Letters : Ports and police
I could hardly contain myself when I read the last paragraph of the report about the port facilities ["New port may draw investors", Express, November 5].
The statement by port chief executive Ian McNabb that "buildings and docks would probably be ripped out if the port shifted to Clifford Bay" beggars belief.
If he can't do better than that and offer solutions to guide the company to a future without the Interislander, he shouldn't be in the position. I'll bet he didn't have the authority of the board to issue that statement.
Anyone should be able to see a future for the port as a connection for Blenheim, the West Coast and, very importantly, Nelson - not forgetting the tourists, local and foreign, foot and campervan, who will still wish to travel the best waterway in New Zealand. Hey, then we have the cruise ships.
It just takes will, foresight, diversification and a plan.
Who would want to travel by vessel to Clifford Bay and then backtrack to see the sights or to transport goods?
I think the "other fellas" would do OK and they have huge support - probably a plan as well.
A safe port
So the ferry move is back on the agenda once again. We now have a feasibility study that has already shown the development has blown out from $220 million to $422m. This is just one indication that the "powers that be" will be pouring money into the incoming tide.
The upper Mainland has two existing ports along the coast. Lyttelton harbour needs $1 billion to rejuvenate because of the Canterbury earthquakes.
Picton has proven to be the very safe option when vessels have limited time in open water and, with the great scenery of the Marlborough Sounds, it is where New Zealand gets to go on holiday.
What is the purpose of this new terminal? The rate of return for this $422m investment would not meet any shareholder criteria.
To build a new ferry terminal so freight and trains can have a shorter distance travelling to Christchurch, but Christchurch has a broken port, and the powers that be need to find huge funds for the refit.
Shouldn't the powers that be think this is a big enough rip to get out of?
The removal of the interislander ferries from Picton, should it happen, will be the making of Picton. With it should see the demise of the small-town mindset of the Picton business community and, hopefully, see the emergence of a more vibrant, stroppy people who will promote their businesses to New Zealand and the world.
Picton must promote itself, rather than being an add-on to Blenheim-based Destination Marlborough's portfolio to do the job for them.
Passenger ferries are still going to come. In fact, the current Bluebridge ferry may decide to remain. But many others will start up. They have in the past, but have been killed off by the Interislander in its various previous guises. Think of the Top Cat fast ferry that was undercut by the Interislander until it folded, and the various attempts to operate out of Paremata.
With freight going to Clifford Bay and Picton ferry traffic signage directing travellers into town and not down Kent St and out, Picton would probably become the main destination in Marlborough.
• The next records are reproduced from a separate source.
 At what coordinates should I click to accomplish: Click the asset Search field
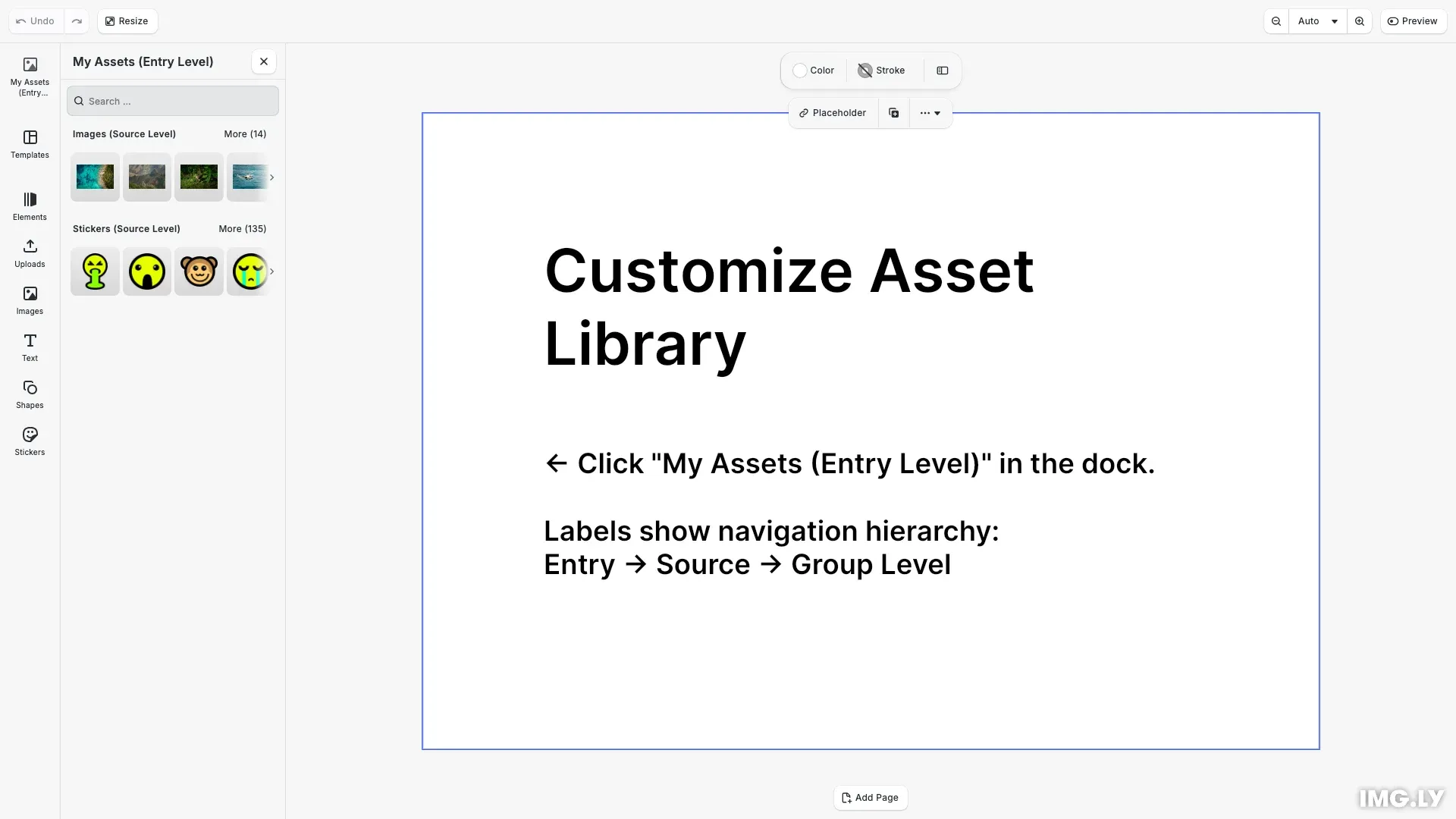(x=172, y=101)
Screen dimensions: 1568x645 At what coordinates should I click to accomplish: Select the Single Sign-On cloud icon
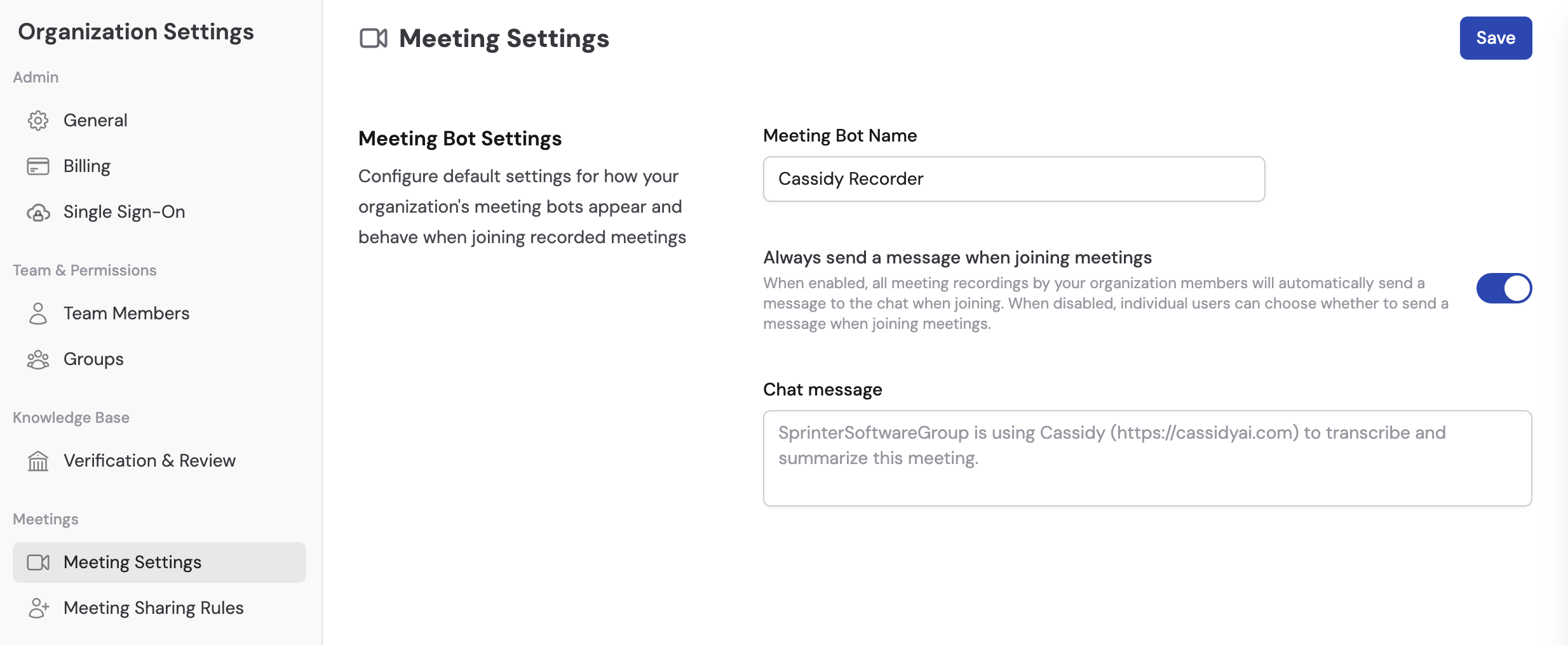tap(38, 212)

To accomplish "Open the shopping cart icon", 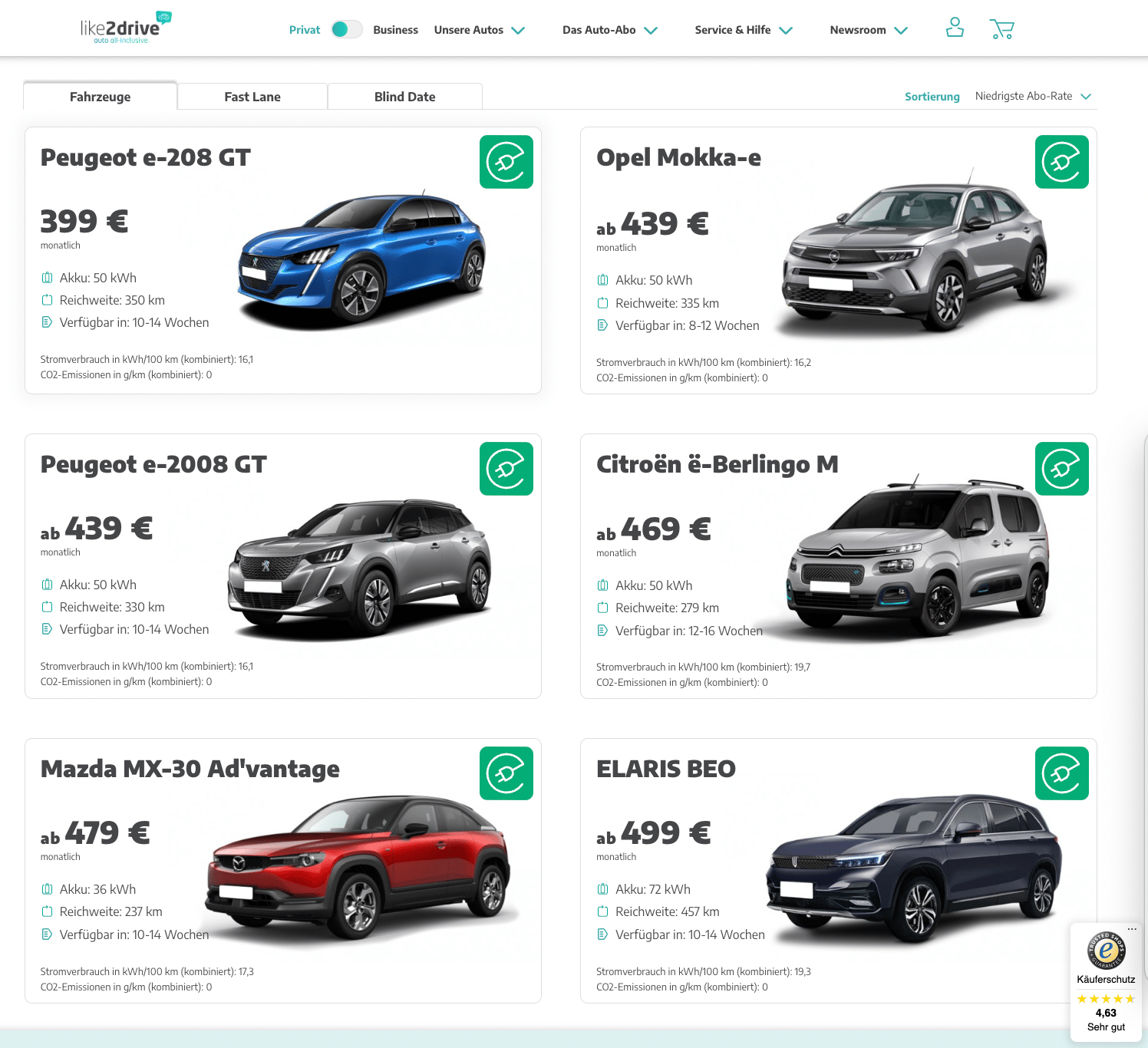I will click(x=1001, y=29).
While I see in today's paper that Ian NcNabb, of Port Marlborough, is threatening to rip out Picton's ferry terminal if the shift to Clifford Bay goes ahead, it only needs the people of Picton to take charge of their own town.
New Zealand's dollar won't stay up. The tourists will return.
There is a great future ahead for Picton.
Picton Report disappoints
I would like to express my disappointment at the lack of accuracy in your reported account of an Independent Police Conduct Authority complaint from a 15-year-old about the Blenheim police [Express, November 5].
The police have not received a complaint about the boy being held in custody overnight.
The police have fully investigated the dog bite claim and established it had no basis in fact. The dog handler has confirmed the dog never came in contact with the boy and a doctor who examined him shortly after his arrest also confirmed there was no injury consistent with a dog bite, or any other use of force.
The 15-year-old in question was located shortly before midnight and identified as one of three people alleged to have been involved in an assault at a party which police had been called to.
The trio, all of a similar age, fled from the police. The complainant was tracked by a police dog into scrubland. He was apprehended without coming into contact with the dog.
He was then identified as being in breach of his bail conditions and was intoxicated and abusive.
The police arrested him for breaching bail and elected to hold him in custody to prevent further offending. The next morning, he was released into the custody of Child, Youth and Family. This action was lawful and appropriate.
The police are mindful of the importance of maintaining a high level of public trust and confidence in all aspects of their work.
I would appreciate your attention to ensuring your reports provide an accurate and balanced view of any police activities.